# REQUIRED WORK
Would you print the whole listing again, word for word?
TASK DATA section start
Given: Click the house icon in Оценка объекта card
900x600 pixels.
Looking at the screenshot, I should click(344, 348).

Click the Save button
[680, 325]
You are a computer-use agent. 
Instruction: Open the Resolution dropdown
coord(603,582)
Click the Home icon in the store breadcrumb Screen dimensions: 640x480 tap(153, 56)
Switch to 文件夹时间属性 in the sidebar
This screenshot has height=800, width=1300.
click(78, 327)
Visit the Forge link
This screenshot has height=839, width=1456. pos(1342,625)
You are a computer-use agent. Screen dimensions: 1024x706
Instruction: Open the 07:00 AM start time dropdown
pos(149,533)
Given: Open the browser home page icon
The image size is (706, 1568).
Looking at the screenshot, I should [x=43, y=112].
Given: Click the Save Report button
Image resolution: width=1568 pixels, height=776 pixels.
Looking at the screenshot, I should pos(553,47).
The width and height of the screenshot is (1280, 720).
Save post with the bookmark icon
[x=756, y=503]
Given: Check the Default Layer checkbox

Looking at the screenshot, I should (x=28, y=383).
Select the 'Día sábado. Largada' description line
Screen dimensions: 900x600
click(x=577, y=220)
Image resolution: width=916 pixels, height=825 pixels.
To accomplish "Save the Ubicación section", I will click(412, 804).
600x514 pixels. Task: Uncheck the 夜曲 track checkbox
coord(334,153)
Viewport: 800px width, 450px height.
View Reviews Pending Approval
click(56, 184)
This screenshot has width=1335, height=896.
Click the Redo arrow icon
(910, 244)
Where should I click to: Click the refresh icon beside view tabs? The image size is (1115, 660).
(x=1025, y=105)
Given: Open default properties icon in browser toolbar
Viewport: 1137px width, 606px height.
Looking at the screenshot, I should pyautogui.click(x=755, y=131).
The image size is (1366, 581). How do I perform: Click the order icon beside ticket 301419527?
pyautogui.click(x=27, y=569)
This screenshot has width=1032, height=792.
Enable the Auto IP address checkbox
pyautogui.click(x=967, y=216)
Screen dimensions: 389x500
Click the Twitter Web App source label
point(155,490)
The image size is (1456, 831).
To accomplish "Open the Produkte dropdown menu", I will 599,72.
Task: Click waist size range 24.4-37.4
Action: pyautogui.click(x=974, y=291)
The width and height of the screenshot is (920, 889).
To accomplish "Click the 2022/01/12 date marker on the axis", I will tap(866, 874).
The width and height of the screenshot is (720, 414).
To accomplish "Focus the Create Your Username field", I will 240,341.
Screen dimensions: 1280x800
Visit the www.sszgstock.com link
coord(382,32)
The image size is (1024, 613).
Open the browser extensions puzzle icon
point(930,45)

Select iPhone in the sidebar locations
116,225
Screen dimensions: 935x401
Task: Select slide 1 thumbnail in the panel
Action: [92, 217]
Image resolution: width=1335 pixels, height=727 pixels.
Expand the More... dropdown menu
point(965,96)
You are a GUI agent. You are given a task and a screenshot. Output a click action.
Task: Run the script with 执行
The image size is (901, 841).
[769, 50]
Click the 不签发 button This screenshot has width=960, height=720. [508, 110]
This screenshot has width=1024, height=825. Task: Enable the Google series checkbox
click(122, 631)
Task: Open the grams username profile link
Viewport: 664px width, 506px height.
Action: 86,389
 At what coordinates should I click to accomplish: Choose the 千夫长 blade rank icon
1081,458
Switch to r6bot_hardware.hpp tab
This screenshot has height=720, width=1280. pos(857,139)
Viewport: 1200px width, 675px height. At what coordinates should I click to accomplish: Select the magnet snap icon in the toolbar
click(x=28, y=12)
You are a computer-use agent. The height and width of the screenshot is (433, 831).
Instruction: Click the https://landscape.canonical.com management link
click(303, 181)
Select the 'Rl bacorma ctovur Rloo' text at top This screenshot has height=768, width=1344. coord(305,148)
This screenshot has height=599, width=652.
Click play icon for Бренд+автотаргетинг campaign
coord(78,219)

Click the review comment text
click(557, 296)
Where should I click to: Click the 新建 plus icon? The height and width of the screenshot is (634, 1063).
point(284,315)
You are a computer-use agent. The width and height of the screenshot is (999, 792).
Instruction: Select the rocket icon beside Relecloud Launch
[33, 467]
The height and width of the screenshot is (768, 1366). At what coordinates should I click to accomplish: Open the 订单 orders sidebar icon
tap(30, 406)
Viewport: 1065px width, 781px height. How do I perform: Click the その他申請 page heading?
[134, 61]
TASK DATA section end
# OUTPUT
Given: Click the house icon in Оценка объекта card
900x600 pixels.
Looking at the screenshot, I should click(344, 348).

Click the Save button
[680, 325]
You are a computer-use agent. 
Instruction: Open the Resolution dropdown
coord(603,582)
Click the Home icon in the store breadcrumb Screen dimensions: 640x480 tap(153, 56)
Switch to 文件夹时间属性 in the sidebar
This screenshot has height=800, width=1300.
click(78, 327)
Visit the Forge link
This screenshot has height=839, width=1456. pos(1342,625)
You are a computer-use agent. Screen dimensions: 1024x706
Instruction: Open the 07:00 AM start time dropdown
pos(149,533)
Given: Open the browser home page icon
The image size is (706, 1568).
Looking at the screenshot, I should [x=43, y=112].
Given: Click the Save Report button
Image resolution: width=1568 pixels, height=776 pixels.
Looking at the screenshot, I should pos(553,47).
The width and height of the screenshot is (1280, 720).
Save post with the bookmark icon
[x=756, y=503]
Given: Check the Default Layer checkbox

Looking at the screenshot, I should (x=28, y=383).
Select the 'Día sábado. Largada' description line
Screen dimensions: 900x600
click(x=577, y=220)
Image resolution: width=916 pixels, height=825 pixels.
To accomplish "Save the Ubicación section", I will click(412, 804).
600x514 pixels. Task: Uncheck the 夜曲 track checkbox
coord(334,153)
Viewport: 800px width, 450px height.
View Reviews Pending Approval
click(56, 184)
This screenshot has width=1335, height=896.
Click the Redo arrow icon
(910, 244)
Where should I click to: Click the refresh icon beside view tabs? The image size is (1115, 660).
(x=1025, y=105)
Given: Open default properties icon in browser toolbar
Viewport: 1137px width, 606px height.
Looking at the screenshot, I should pyautogui.click(x=755, y=131).
The image size is (1366, 581). How do I perform: Click the order icon beside ticket 301419527?
pyautogui.click(x=27, y=569)
This screenshot has width=1032, height=792.
Enable the Auto IP address checkbox
pyautogui.click(x=967, y=216)
Screen dimensions: 389x500
Click the Twitter Web App source label
point(155,490)
The image size is (1456, 831).
To accomplish "Open the Produkte dropdown menu", I will 599,72.
Task: Click waist size range 24.4-37.4
Action: pyautogui.click(x=974, y=291)
The width and height of the screenshot is (920, 889).
To accomplish "Click the 2022/01/12 date marker on the axis", I will tap(866, 874).
The width and height of the screenshot is (720, 414).
To accomplish "Focus the Create Your Username field", I will 240,341.
Screen dimensions: 1280x800
Visit the www.sszgstock.com link
coord(382,32)
The image size is (1024, 613).
Open the browser extensions puzzle icon
point(930,45)

Select iPhone in the sidebar locations
116,225
Screen dimensions: 935x401
Task: Select slide 1 thumbnail in the panel
Action: [92, 217]
Image resolution: width=1335 pixels, height=727 pixels.
Expand the More... dropdown menu
point(965,96)
You are a GUI agent. You are given a task and a screenshot. Output a click action.
Task: Run the script with 执行
The image size is (901, 841).
[769, 50]
Click the 不签发 button This screenshot has width=960, height=720. [508, 110]
This screenshot has width=1024, height=825. Task: Enable the Google series checkbox
click(122, 631)
Task: Open the grams username profile link
Viewport: 664px width, 506px height.
Action: 86,389
 At what coordinates should I click to accomplish: Choose the 千夫长 blade rank icon
1081,458
Switch to r6bot_hardware.hpp tab
This screenshot has height=720, width=1280. pos(857,139)
Viewport: 1200px width, 675px height. At what coordinates should I click to accomplish: Select the magnet snap icon in the toolbar
click(x=28, y=12)
You are a computer-use agent. The height and width of the screenshot is (433, 831).
Instruction: Click the https://landscape.canonical.com management link
click(303, 181)
Select the 'Rl bacorma ctovur Rloo' text at top This screenshot has height=768, width=1344. coord(305,148)
This screenshot has height=599, width=652.
Click play icon for Бренд+автотаргетинг campaign
coord(78,219)

Click the review comment text
click(557, 296)
Where should I click to: Click the 新建 plus icon? The height and width of the screenshot is (634, 1063).
point(284,315)
You are a computer-use agent. The width and height of the screenshot is (999, 792).
Instruction: Select the rocket icon beside Relecloud Launch
[33, 467]
The height and width of the screenshot is (768, 1366). At what coordinates should I click to accomplish: Open the 订单 orders sidebar icon
tap(30, 406)
Viewport: 1065px width, 781px height. How do I perform: Click the その他申請 page heading?
[134, 61]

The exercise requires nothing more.